Work required:
The answer is a number and nothing else: the count of lines in these entries containing the word "screenshot".

** Opening Records for this exercise block **

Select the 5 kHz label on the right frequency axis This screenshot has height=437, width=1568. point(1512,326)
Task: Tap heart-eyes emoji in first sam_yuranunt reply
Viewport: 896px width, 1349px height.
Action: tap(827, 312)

** Closing Records for this exercise block **
** Opening Records for this exercise block **

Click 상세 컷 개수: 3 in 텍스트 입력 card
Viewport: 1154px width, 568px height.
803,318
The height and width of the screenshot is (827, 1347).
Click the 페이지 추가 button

** Closing Records for this exercise block **
** Opening Records for this exercise block **

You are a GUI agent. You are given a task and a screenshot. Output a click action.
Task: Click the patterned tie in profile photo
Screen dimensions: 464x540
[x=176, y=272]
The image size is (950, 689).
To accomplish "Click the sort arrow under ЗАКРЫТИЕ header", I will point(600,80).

** Closing Records for this exercise block **

Response for this exercise:
3